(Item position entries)

## START

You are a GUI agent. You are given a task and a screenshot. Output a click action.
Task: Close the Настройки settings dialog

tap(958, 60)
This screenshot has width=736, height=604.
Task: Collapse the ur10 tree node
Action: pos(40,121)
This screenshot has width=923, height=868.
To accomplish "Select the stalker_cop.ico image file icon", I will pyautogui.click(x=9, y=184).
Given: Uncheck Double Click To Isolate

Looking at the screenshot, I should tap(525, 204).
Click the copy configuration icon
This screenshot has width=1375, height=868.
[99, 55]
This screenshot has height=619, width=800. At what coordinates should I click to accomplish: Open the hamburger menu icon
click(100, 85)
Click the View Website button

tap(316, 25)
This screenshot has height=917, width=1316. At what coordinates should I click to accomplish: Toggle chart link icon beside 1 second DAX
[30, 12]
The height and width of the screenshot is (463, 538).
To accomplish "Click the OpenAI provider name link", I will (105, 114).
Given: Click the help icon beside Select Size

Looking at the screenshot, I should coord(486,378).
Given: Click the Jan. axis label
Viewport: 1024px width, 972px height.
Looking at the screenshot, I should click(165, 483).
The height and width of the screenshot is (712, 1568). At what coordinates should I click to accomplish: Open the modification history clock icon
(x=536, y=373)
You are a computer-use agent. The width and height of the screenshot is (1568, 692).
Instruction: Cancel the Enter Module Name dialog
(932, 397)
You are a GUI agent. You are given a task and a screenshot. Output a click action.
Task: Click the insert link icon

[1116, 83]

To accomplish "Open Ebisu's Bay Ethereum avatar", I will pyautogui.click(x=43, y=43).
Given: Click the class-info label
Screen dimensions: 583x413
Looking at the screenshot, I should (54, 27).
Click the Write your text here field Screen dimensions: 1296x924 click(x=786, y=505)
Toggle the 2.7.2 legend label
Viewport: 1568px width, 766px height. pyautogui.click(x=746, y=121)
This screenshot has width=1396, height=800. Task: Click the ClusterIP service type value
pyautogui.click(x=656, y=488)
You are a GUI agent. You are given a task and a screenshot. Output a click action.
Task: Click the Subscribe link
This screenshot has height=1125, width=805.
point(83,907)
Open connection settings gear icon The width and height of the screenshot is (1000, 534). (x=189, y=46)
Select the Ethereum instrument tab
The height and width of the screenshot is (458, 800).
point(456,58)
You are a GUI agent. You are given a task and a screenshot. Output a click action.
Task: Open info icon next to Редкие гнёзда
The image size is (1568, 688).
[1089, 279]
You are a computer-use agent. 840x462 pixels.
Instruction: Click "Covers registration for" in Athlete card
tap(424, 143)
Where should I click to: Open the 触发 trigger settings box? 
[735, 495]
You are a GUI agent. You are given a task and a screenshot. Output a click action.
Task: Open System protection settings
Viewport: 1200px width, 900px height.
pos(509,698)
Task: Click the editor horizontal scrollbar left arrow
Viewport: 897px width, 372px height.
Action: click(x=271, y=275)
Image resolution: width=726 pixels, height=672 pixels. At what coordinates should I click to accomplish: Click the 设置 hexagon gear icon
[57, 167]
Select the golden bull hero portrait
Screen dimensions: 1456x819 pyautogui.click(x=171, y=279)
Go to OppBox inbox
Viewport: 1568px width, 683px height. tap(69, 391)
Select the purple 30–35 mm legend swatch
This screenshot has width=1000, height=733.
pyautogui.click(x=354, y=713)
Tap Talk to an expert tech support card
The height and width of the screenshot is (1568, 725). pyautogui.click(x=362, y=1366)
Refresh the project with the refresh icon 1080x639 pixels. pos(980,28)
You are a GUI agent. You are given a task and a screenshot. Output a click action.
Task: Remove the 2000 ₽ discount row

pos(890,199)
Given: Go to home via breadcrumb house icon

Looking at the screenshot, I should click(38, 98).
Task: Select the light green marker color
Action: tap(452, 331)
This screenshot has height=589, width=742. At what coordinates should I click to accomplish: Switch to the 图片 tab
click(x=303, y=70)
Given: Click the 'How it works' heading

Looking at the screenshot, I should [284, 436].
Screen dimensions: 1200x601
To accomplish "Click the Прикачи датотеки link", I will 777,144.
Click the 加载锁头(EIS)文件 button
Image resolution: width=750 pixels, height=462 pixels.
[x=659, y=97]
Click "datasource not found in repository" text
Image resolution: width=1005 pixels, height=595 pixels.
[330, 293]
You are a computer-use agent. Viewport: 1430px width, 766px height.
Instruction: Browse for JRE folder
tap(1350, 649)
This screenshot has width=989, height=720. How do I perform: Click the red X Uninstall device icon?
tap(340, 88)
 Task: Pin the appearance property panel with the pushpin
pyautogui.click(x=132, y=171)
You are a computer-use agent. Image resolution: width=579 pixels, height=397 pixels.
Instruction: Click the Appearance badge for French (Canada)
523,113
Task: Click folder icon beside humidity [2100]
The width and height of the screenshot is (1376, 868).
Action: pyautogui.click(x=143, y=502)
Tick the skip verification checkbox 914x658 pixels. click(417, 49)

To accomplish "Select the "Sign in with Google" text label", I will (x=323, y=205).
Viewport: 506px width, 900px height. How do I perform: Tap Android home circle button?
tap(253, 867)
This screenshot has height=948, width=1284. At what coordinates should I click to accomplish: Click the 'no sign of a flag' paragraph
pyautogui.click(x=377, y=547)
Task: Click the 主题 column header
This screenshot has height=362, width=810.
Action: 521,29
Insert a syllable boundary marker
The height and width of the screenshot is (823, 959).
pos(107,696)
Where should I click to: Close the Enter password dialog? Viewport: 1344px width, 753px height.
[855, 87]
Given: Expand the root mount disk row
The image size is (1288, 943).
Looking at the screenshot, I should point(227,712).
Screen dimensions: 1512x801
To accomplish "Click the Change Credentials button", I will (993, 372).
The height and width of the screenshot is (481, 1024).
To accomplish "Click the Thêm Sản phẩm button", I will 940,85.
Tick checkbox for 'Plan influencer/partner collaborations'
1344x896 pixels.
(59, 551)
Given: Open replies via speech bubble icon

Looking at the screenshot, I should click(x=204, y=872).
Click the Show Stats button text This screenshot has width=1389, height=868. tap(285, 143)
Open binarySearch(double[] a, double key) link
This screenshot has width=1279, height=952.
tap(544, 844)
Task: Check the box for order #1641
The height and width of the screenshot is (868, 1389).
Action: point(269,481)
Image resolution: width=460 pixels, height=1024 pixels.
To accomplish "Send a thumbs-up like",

## END

_Your objective_:
Copy out all the lines of the listing above without changing anything.

_Problem solution_:
You are a GUI agent. You are given a task and a screenshot. Output a click action.
Task: Close the Настройки settings dialog

tap(958, 60)
This screenshot has width=736, height=604.
Task: Collapse the ur10 tree node
Action: pos(40,121)
This screenshot has width=923, height=868.
To accomplish "Select the stalker_cop.ico image file icon", I will pyautogui.click(x=9, y=184).
Given: Uncheck Double Click To Isolate

Looking at the screenshot, I should tap(525, 204).
Click the copy configuration icon
This screenshot has width=1375, height=868.
[99, 55]
This screenshot has height=619, width=800. At what coordinates should I click to accomplish: Open the hamburger menu icon
click(100, 85)
Click the View Website button

tap(316, 25)
This screenshot has height=917, width=1316. At what coordinates should I click to accomplish: Toggle chart link icon beside 1 second DAX
[30, 12]
The height and width of the screenshot is (463, 538).
To accomplish "Click the OpenAI provider name link", I will (105, 114).
Given: Click the help icon beside Select Size

Looking at the screenshot, I should coord(486,378).
Given: Click the Jan. axis label
Viewport: 1024px width, 972px height.
Looking at the screenshot, I should click(165, 483).
The height and width of the screenshot is (712, 1568). At what coordinates should I click to accomplish: Open the modification history clock icon
(x=536, y=373)
You are a computer-use agent. The width and height of the screenshot is (1568, 692).
Instruction: Cancel the Enter Module Name dialog
(932, 397)
You are a GUI agent. You are given a task and a screenshot. Output a click action.
Task: Click the insert link icon

[1116, 83]

To accomplish "Open Ebisu's Bay Ethereum avatar", I will pyautogui.click(x=43, y=43).
Given: Click the class-info label
Screen dimensions: 583x413
Looking at the screenshot, I should (54, 27).
Click the Write your text here field Screen dimensions: 1296x924 click(x=786, y=505)
Toggle the 2.7.2 legend label
Viewport: 1568px width, 766px height. pyautogui.click(x=746, y=121)
This screenshot has width=1396, height=800. Task: Click the ClusterIP service type value
pyautogui.click(x=656, y=488)
You are a GUI agent. You are given a task and a screenshot. Output a click action.
Task: Click the Subscribe link
This screenshot has height=1125, width=805.
point(83,907)
Open connection settings gear icon The width and height of the screenshot is (1000, 534). (x=189, y=46)
Select the Ethereum instrument tab
The height and width of the screenshot is (458, 800).
point(456,58)
You are a GUI agent. You are given a task and a screenshot. Output a click action.
Task: Open info icon next to Редкие гнёзда
The image size is (1568, 688).
[1089, 279]
You are a computer-use agent. 840x462 pixels.
Instruction: Click "Covers registration for" in Athlete card
tap(424, 143)
Where should I click to: Open the 触发 trigger settings box? 
[735, 495]
You are a GUI agent. You are given a task and a screenshot. Output a click action.
Task: Open System protection settings
Viewport: 1200px width, 900px height.
pos(509,698)
Task: Click the editor horizontal scrollbar left arrow
Viewport: 897px width, 372px height.
Action: click(x=271, y=275)
Image resolution: width=726 pixels, height=672 pixels. At what coordinates should I click to accomplish: Click the 设置 hexagon gear icon
[57, 167]
Select the golden bull hero portrait
Screen dimensions: 1456x819 pyautogui.click(x=171, y=279)
Go to OppBox inbox
Viewport: 1568px width, 683px height. tap(69, 391)
Select the purple 30–35 mm legend swatch
This screenshot has width=1000, height=733.
pyautogui.click(x=354, y=713)
Tap Talk to an expert tech support card
The height and width of the screenshot is (1568, 725). pyautogui.click(x=362, y=1366)
Refresh the project with the refresh icon 1080x639 pixels. pos(980,28)
You are a GUI agent. You are given a task and a screenshot. Output a click action.
Task: Remove the 2000 ₽ discount row

pos(890,199)
Given: Go to home via breadcrumb house icon

Looking at the screenshot, I should click(38, 98).
Task: Select the light green marker color
Action: tap(452, 331)
This screenshot has height=589, width=742. At what coordinates should I click to accomplish: Switch to the 图片 tab
click(x=303, y=70)
Given: Click the 'How it works' heading

Looking at the screenshot, I should [284, 436].
Screen dimensions: 1200x601
To accomplish "Click the Прикачи датотеки link", I will 777,144.
Click the 加载锁头(EIS)文件 button
Image resolution: width=750 pixels, height=462 pixels.
[x=659, y=97]
Click "datasource not found in repository" text
Image resolution: width=1005 pixels, height=595 pixels.
[330, 293]
You are a computer-use agent. Viewport: 1430px width, 766px height.
Instruction: Browse for JRE folder
tap(1350, 649)
This screenshot has width=989, height=720. How do I perform: Click the red X Uninstall device icon?
tap(340, 88)
 Task: Pin the appearance property panel with the pushpin
pyautogui.click(x=132, y=171)
You are a computer-use agent. Image resolution: width=579 pixels, height=397 pixels.
Instruction: Click the Appearance badge for French (Canada)
523,113
Task: Click folder icon beside humidity [2100]
The width and height of the screenshot is (1376, 868).
Action: pyautogui.click(x=143, y=502)
Tick the skip verification checkbox 914x658 pixels. click(417, 49)

To accomplish "Select the "Sign in with Google" text label", I will (x=323, y=205).
Viewport: 506px width, 900px height. How do I perform: Tap Android home circle button?
tap(253, 867)
This screenshot has height=948, width=1284. At what coordinates should I click to accomplish: Click the 'no sign of a flag' paragraph
pyautogui.click(x=377, y=547)
Task: Click the 主题 column header
This screenshot has height=362, width=810.
Action: 521,29
Insert a syllable boundary marker
The height and width of the screenshot is (823, 959).
pos(107,696)
Where should I click to: Close the Enter password dialog? Viewport: 1344px width, 753px height.
[855, 87]
Given: Expand the root mount disk row
The image size is (1288, 943).
Looking at the screenshot, I should point(227,712).
Screen dimensions: 1512x801
To accomplish "Click the Change Credentials button", I will (993, 372).
The height and width of the screenshot is (481, 1024).
To accomplish "Click the Thêm Sản phẩm button", I will 940,85.
Tick checkbox for 'Plan influencer/partner collaborations'
1344x896 pixels.
(59, 551)
Given: Open replies via speech bubble icon

Looking at the screenshot, I should click(x=204, y=872).
Click the Show Stats button text This screenshot has width=1389, height=868. tap(285, 143)
Open binarySearch(double[] a, double key) link
This screenshot has width=1279, height=952.
tap(544, 844)
Task: Check the box for order #1641
The height and width of the screenshot is (868, 1389).
Action: point(269,481)
Image resolution: width=460 pixels, height=1024 pixels.
To accomplish "Send a thumbs-up like",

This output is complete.